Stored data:
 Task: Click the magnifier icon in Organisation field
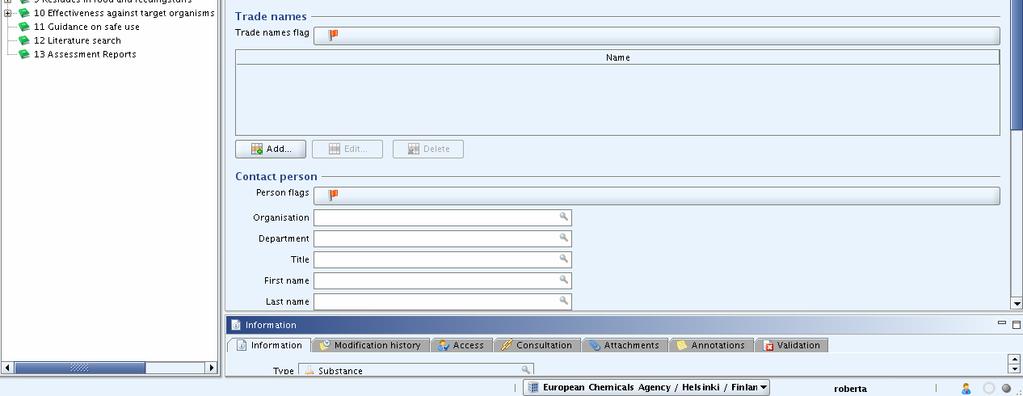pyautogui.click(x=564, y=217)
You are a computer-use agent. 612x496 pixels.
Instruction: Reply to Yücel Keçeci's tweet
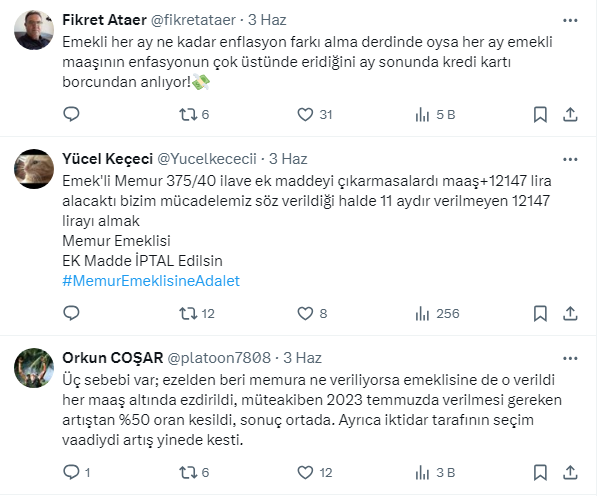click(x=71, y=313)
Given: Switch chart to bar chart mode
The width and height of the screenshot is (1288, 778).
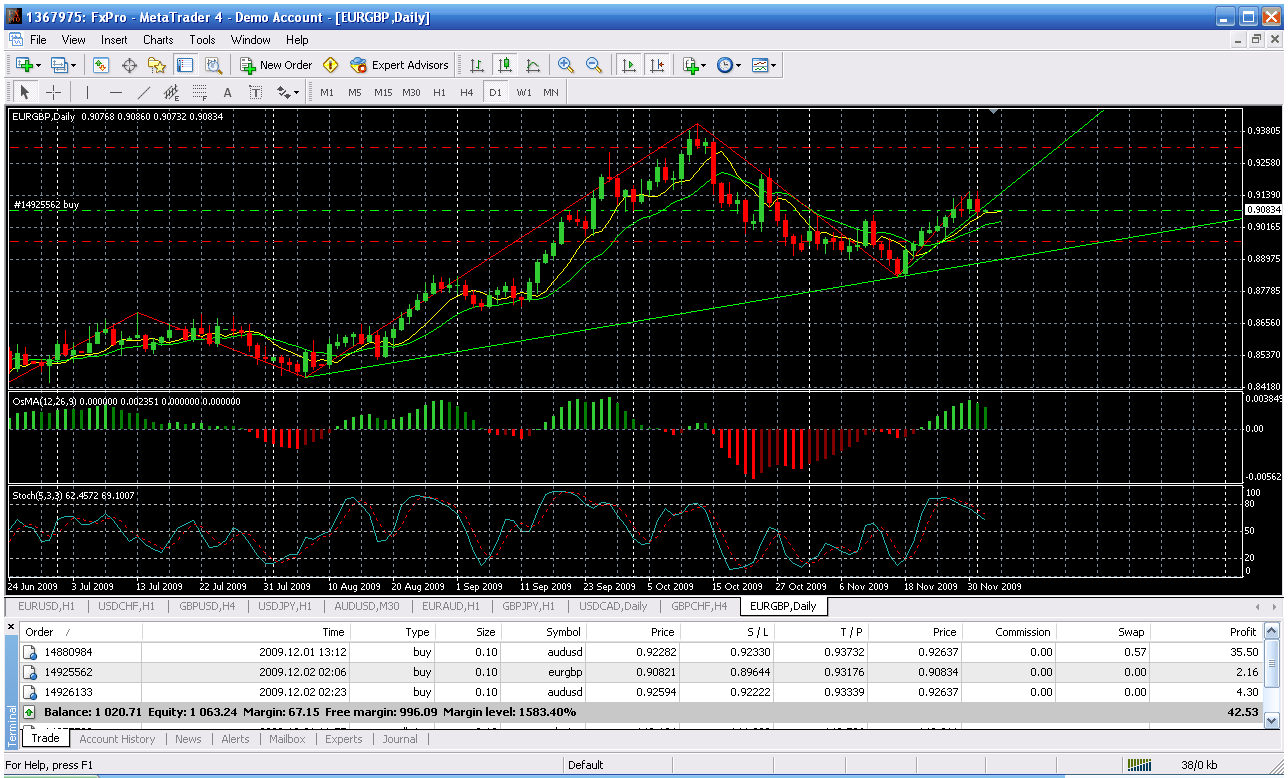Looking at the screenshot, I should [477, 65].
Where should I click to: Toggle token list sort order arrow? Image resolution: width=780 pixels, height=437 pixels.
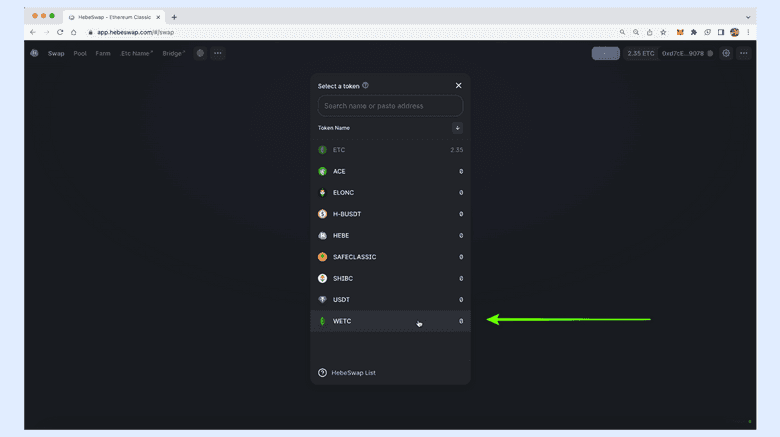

Goal of the exercise:
Copy each line above exactly, with no images.

Reply to the exercise:
 Task: Click the magnifier icon in Organisation field
pyautogui.click(x=564, y=217)
You are a computer-use agent. 612x496 pixels.
Instruction: Reply to Yücel Keçeci's tweet
click(x=71, y=313)
Given: Switch chart to bar chart mode
The width and height of the screenshot is (1288, 778).
Looking at the screenshot, I should [477, 65].
Where should I click to: Toggle token list sort order arrow? Image resolution: width=780 pixels, height=437 pixels.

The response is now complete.